At home in the garden I grew up with, we did not have such peas. My grandfather grew sugar snap peas that you could eat off the vine with sweet edible shells and crunchy insides. We didn’t gather them to earn money but just to eat and enjoy. I had never even heard of an English pea until he started talking about them. So now when I see them at farmer’s markets or in the produce section of our grocer I buy them and we try to find different ways to use them.
This is one of our favorites despite its simplicity.
English peas are a late spring to early summer vegetable. They are at their best in May when they are sweet and plump. If you purchase them at a farmer’s market or in your local produce store, be sure to purchase more than you think you need as each shelled pea does not yield very many shelled peas. The shells of English peas are very fibrous and inedible, but they do provide great flavor if you use them in stocks.
We shelled our peas and quickly (about 45 seconds) blanched them in boiling water and then rinsed them with very cold water. You can eat these peas raw, however, it is still a little early in the season so we chose to blanch them.
In a large salad dish we tossed arugula with cilantro leaves and added in our fresh peas. We seasoned this with kosher salt and pepper.
In a separate bowl we created a simple vinaigrette of olive oil, lemon and a touch of mustard powder.

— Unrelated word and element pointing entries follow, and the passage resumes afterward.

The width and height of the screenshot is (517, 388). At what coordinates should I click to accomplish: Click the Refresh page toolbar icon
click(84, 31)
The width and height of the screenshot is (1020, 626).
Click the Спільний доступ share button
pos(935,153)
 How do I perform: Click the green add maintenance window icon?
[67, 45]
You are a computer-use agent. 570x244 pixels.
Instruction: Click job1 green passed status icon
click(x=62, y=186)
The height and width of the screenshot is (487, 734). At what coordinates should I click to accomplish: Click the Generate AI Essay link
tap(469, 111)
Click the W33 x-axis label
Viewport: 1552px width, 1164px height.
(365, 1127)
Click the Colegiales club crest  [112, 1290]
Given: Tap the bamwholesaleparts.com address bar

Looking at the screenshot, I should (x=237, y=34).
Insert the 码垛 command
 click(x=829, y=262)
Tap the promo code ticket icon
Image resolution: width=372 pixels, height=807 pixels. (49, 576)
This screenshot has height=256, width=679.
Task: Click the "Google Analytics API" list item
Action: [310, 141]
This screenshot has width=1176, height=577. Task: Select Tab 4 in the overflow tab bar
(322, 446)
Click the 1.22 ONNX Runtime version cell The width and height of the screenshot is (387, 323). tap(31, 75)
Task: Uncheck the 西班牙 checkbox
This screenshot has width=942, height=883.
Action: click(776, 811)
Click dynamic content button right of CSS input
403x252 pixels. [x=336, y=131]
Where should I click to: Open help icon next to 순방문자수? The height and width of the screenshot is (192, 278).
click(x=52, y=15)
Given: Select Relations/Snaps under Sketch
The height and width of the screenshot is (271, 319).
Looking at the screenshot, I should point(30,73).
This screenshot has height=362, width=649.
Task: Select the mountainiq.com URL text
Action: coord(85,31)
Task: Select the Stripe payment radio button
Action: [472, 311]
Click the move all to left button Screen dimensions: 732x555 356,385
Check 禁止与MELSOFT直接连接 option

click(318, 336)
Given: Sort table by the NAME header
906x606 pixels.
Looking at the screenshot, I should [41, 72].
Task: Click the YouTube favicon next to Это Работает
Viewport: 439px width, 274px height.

We lightly dressed our salad and then added ribbons of cucumber to the top of the dish after we plated it. What we loved about this combination was the contrast of flavors from the sweet and crunchy pea to the peppery arugula to the fresh bite of cilantro. Each flavor is capable of standing on its own, but really came to life together. This was a fresh and delightful salad which we served for lunch on a spring Saturday in April.